In an article in the Minnesota Law Review, Joshua D. Blank of UC Irvine School of Law, and Leigh Osofsky of UNC School of Law, examine federal agencies’ use of automated tools to communicate legal guidance to the public. Blank and Osofsky argue that although chatbots, virtual assistants, and AI systems offer administrative efficiency, they may mislead the public about how law applies to their circumstances. Based on an Administrative Conference of the United States-commissioned study, Blank and Osofsky propose policy recommendations emphasizing transparency, appropriate reliance, and equity. They contend that these considerations are directly relevant to how EPA might deploy ML-based compliance tools while maintaining public trust in drinking water regulation.
In an article in Competition Policy International: TechReg Chronicle, Cary Coglianese of The University of Pennsylvania Law School addresses the challenges of regulating machine learning systems that serve diverse applications across contexts. Coglianese argues that ML’s heterogeneity—the fact that the same underlying techniques may produce vastly different tools with different risk profiles—complicates traditional regulatory approaches that assume more uniform technologies. He contends that regulators must develop flexible frameworks capable of addressing context-specific concerns rather than applying one-size-fits-all rules. Coglianese suggests that agencies like EPA should build capacity in data sciences, deploy management-based regulatory strategies, and remain vigilant when considering how to validate ML models for varied environmental applications such as watershed monitoring.

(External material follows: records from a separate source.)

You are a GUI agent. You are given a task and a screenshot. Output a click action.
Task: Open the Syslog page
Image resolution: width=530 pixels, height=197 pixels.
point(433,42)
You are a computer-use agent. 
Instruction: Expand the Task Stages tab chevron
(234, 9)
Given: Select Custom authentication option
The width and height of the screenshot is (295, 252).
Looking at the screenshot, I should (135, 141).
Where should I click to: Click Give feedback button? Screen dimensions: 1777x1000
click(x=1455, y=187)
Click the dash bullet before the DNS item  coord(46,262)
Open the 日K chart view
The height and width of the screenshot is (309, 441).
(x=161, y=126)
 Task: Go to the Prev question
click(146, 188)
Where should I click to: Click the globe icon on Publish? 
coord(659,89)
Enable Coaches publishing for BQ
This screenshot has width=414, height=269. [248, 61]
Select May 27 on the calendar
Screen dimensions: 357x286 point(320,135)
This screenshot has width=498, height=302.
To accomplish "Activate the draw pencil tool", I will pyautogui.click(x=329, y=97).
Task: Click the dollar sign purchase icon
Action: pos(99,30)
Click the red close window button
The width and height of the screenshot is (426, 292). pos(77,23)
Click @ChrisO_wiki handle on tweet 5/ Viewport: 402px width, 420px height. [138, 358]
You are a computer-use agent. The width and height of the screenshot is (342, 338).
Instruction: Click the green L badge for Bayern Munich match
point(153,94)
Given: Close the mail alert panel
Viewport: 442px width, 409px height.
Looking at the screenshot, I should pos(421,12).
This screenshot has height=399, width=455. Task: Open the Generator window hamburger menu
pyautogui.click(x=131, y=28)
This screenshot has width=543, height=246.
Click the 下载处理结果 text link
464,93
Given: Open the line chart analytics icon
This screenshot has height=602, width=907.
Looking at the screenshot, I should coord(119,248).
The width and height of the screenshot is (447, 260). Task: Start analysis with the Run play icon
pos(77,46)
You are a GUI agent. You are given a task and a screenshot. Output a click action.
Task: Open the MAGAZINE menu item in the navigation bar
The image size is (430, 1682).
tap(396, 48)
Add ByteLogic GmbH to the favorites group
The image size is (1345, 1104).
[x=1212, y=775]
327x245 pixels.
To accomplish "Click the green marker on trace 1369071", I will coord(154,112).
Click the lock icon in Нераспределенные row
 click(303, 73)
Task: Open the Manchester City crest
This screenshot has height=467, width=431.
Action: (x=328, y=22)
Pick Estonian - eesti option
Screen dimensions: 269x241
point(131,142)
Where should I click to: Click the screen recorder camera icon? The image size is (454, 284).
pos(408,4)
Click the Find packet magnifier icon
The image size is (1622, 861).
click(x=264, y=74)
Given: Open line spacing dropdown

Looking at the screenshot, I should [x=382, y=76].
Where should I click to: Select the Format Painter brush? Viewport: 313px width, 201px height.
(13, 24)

In an article in Science of the Total Environment, Seigi Karasaki and Rachel Morello-Frosch of the UC Berkeley School of Public Health, and Duncan Callaway of the UC Berkeley Energy and Resources Group, examine how machine learning modeling decisions for drinking water quality prediction can produce differential outcomes across demographic groups. The Karasaki team proposes practices for reducing algorithmic bias in water quality applications. They find that model design choices—including which variables to include and how to weight training data—can affect which communities receive accurate predictions. The Karasaki team suggests that modeling choice transparency and bias-vetting practices may be important when applying machine learning to questions of environmental science and justice.

The Saturday Seminar is a weekly feature that aims to put into written form the kind of content that would be conveyed in a live seminar involving regulatory experts. Each week, The Regulatory Review publishes a brief overview of a selected regulatory topic and then distills recent research and scholarly writing on that topic.